§ SHORT TASK:
Can you sift the records below and copy each line containing the string "bounding"? Uppercase and lowercase count as different.

**** THE INPUT

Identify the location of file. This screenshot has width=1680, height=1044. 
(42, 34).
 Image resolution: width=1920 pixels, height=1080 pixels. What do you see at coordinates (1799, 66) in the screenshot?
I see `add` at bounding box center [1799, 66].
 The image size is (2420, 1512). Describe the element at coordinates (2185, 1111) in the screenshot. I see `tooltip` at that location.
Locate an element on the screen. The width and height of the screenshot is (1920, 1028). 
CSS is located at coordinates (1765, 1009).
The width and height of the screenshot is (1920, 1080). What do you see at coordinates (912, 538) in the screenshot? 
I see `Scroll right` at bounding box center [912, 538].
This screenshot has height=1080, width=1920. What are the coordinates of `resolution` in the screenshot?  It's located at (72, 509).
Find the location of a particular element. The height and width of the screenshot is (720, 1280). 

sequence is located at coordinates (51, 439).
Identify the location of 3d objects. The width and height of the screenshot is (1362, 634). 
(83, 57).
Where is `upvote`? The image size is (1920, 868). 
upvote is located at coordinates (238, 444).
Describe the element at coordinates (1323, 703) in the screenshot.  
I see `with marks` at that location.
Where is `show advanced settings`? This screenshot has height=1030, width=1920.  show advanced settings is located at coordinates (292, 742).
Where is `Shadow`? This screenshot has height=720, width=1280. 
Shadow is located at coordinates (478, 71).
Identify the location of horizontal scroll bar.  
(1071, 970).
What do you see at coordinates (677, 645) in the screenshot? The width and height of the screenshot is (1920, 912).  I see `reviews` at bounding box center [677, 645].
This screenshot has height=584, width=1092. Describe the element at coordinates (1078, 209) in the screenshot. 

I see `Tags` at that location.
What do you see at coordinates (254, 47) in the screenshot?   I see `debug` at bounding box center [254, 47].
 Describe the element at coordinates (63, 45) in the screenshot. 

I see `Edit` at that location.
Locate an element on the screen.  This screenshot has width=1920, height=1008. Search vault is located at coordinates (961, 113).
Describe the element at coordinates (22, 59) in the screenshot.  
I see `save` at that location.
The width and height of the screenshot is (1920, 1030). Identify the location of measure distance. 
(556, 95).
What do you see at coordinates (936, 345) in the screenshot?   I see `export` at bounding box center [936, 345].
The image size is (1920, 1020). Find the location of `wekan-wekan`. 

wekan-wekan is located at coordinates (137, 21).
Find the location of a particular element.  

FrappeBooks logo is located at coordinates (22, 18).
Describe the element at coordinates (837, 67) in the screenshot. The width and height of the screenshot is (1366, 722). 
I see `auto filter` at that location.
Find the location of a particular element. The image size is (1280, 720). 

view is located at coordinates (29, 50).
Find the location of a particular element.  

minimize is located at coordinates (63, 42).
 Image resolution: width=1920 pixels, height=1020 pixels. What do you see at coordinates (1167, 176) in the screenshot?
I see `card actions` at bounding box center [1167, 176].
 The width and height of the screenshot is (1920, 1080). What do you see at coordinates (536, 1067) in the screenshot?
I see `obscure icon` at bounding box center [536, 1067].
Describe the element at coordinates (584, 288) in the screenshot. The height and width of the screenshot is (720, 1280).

********

§ WRITTEN RESPONSE:
I see `add` at bounding box center [1799, 66].
I see `Scroll right` at bounding box center [912, 538].
What do you see at coordinates (677, 645) in the screenshot? The width and height of the screenshot is (1920, 912).  I see `reviews` at bounding box center [677, 645].
What do you see at coordinates (254, 47) in the screenshot?   I see `debug` at bounding box center [254, 47].
What do you see at coordinates (936, 345) in the screenshot?   I see `export` at bounding box center [936, 345].
I see `card actions` at bounding box center [1167, 176].
I see `obscure icon` at bounding box center [536, 1067].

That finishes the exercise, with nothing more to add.